JAKARTA - Komisi Pemberantasan Korupsi (KPK) memeriksa mantan Menteri Sosial Juliari Peter Batubara. Pemeriksaan tersebut dilakukan untuk mengembangkan kasus dugaan suap bantuan sosial (bansos) COVID-19 di wilayah Jabodetabek.

Pemeriksaan ini dilakukan pada Jumat, 6 Agustus di gedung Merah Putih KPK, Kuningan Persada, Jakarta Selatan.

"Tim penyelidik KPK meminta keterangan dan klarifikasi terhadap Juliari P Batubara terkait kegiatan penyelidikan yang saat ini sedang dilakukan KPK," kata Plt Juru Bicara KPK Bidang Penindakan Ali Fikri kepada wartawan.

Dia mengatakan KPK saat ini memang sedang mengembangkan kasus ini.
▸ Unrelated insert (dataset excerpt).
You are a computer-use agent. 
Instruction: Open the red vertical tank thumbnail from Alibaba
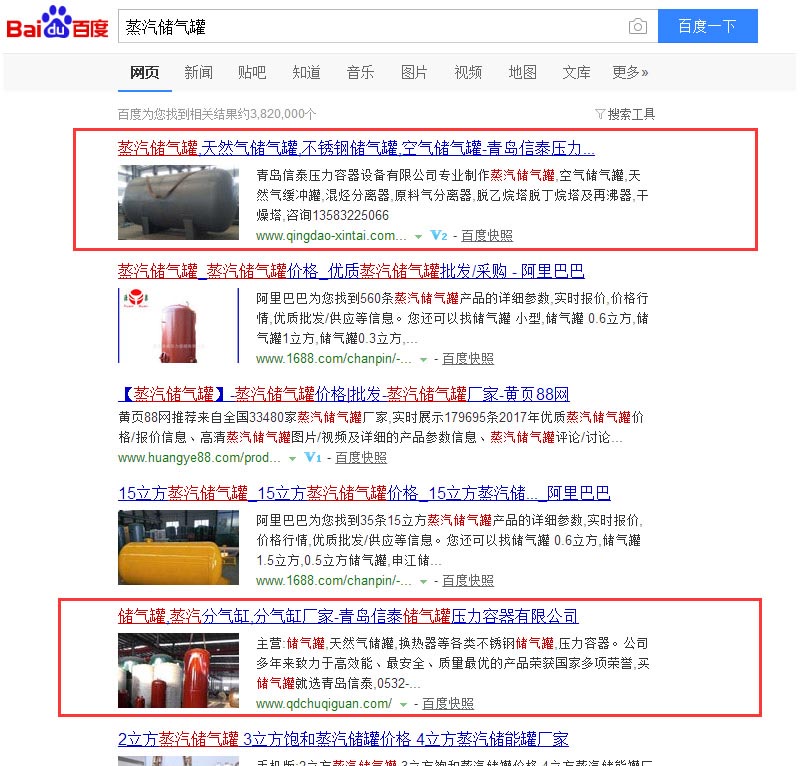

Komisi antirasuah berupaya memeriksa pihak terkait untuk melengkapi alat bukti untuk mencari pelaku lain.

Ali menegaskan kasus ini akan diusut hingga tuntas dan KPK akan transparan dalam prosesnya.

"KPK saat ini berupaya mengembangkan dan mengungkap dugaan peristiwa pidana korupsi pelaksanaan pengadaan barang/jasa terkait bantuan sosial di Kementerian Sosial melalui penyelidikan terbuka," ungkapnya.

"Kami memastikan penyelidikan terus dilakukan dan perkembangannya akan disampaikan," imbuh Ali.

Beberapa waktu lalu, KPK menyebut sidang kasus suap bansos di Pengadilan Tipikor Jakarta jadi pintu masuk untuk mengusut keterlibatan pihak lain. Apalagi dari persidangan itu sejumlah fakta terungkap.

Diberitakan sebelumnya, JPU KPK menuntut Juliari Peter Batubara 11 tahun penjara dalam kasus dugaan suap pengadaan bantuan sosial (bansos) COVID-19. Selain itu, Dia juga dituntut dengan pidana denda sebesar Rp500 juta subsider 2 tahun penjara.

Selain itu, Juliari juga diharuskan membayar uang pengganti kepada negara sebesar Rp14,5 miliar sebagai hukuman tambahan. Bahkan, jika tak bisa membayar, harta kekayaannya akan dilelang untuk membayarkan uang pengganti tersebut.

Bila hasil lelang harta kekayaannya tak mencukupi, maka dia bisa dijatuhi hukuman tambahan selama dua tahun. Berikutnya, mantan politikus PDI Perjuangan ini juga dijatuhi hukuman tambahan berupa pencabutan hak untuk dipilih dalam jabatan publik selama 4 tahun setelah terdakwa selesai menjalani pidana pokok.